Available records →
★ ★ ★ ★

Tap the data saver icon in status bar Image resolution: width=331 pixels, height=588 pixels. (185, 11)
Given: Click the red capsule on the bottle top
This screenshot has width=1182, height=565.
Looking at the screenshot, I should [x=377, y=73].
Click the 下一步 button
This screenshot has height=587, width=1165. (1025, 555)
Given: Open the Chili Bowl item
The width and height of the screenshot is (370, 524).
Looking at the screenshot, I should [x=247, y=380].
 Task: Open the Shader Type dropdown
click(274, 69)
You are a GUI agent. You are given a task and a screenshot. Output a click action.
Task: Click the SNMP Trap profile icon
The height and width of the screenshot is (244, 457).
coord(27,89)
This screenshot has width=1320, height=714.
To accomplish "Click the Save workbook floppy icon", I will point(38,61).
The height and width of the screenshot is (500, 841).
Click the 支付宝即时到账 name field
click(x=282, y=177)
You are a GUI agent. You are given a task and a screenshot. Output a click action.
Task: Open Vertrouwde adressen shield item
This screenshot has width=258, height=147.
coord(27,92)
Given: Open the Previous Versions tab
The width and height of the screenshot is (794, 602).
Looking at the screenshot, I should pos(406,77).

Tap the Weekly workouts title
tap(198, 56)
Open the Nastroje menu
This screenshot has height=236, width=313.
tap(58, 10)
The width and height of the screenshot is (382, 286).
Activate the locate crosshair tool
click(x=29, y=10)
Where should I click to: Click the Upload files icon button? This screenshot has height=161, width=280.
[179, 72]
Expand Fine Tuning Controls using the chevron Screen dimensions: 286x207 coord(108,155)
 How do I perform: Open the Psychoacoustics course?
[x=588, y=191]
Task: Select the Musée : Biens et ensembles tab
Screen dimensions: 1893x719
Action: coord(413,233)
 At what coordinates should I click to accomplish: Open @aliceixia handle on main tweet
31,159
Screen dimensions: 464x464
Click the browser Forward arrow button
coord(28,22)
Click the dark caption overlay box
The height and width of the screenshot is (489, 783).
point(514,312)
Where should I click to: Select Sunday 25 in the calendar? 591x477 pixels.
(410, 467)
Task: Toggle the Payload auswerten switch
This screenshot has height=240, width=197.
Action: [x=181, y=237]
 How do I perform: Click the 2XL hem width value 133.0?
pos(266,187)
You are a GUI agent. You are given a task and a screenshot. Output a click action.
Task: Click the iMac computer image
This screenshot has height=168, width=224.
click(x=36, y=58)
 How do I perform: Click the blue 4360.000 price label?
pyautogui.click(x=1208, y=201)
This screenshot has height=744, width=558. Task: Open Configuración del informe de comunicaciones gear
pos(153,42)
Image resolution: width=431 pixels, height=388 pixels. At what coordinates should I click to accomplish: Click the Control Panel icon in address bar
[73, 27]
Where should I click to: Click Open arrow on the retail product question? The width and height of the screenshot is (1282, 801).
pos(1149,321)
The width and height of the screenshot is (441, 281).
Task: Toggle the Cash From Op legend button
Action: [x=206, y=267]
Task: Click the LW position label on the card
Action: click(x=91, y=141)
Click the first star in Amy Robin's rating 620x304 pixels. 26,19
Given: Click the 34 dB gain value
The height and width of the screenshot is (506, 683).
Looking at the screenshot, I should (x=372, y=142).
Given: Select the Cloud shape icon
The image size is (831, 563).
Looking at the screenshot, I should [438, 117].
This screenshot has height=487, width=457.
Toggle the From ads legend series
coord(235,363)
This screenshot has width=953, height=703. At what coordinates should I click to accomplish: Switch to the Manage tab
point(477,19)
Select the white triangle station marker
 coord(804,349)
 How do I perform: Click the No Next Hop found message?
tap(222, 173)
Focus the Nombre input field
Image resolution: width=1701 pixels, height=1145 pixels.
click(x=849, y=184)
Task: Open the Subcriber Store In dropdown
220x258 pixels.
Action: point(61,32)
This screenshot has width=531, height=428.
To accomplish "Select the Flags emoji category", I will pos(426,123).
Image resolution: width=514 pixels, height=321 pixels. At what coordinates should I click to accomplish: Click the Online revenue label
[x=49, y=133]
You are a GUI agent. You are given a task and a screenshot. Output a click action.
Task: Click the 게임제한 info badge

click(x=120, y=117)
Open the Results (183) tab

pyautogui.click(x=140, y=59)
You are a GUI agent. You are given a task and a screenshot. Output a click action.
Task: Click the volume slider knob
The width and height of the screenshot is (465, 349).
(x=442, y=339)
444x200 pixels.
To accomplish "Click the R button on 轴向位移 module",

★ ★ ★ ★

Activity → All lines carrying the word "item" must be copied from the data above.

Exercise output →
Given: Open the Chili Bowl item
Task: Open Vertrouwde adressen shield item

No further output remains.